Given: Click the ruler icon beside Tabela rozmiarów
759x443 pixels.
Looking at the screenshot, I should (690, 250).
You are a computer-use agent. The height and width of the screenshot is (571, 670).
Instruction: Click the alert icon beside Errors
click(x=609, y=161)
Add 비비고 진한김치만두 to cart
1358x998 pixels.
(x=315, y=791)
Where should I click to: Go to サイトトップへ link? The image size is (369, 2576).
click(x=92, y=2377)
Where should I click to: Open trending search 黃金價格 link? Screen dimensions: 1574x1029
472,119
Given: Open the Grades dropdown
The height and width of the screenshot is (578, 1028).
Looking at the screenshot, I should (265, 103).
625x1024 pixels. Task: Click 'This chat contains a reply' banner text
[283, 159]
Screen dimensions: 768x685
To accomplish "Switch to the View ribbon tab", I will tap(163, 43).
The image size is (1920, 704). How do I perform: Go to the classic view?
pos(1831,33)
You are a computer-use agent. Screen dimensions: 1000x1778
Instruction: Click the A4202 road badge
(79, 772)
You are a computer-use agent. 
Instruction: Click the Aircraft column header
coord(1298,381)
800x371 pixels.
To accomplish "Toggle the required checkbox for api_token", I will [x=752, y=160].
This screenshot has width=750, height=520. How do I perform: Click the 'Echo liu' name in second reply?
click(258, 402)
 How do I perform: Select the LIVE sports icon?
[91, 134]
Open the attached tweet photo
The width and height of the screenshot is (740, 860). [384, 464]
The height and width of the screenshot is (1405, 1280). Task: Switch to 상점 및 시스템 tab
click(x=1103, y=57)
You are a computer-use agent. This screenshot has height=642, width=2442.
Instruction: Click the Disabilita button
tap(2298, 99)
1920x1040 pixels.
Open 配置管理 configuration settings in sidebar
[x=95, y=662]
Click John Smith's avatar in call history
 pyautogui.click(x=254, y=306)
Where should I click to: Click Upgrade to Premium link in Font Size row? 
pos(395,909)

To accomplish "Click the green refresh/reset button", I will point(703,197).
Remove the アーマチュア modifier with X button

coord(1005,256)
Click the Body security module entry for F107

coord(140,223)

==*==

_Exercise brief_
Whenever the string "agent" shows up in a line of the entries, copy that line.

_Task response_
You are a computer-use agent. The height and width of the screenshot is (571, 670).
You are a computer-use agent. Screen dimensions: 1000x1778
You are a computer-use agent. 
You are a computer-use agent. This screenshot has height=642, width=2442.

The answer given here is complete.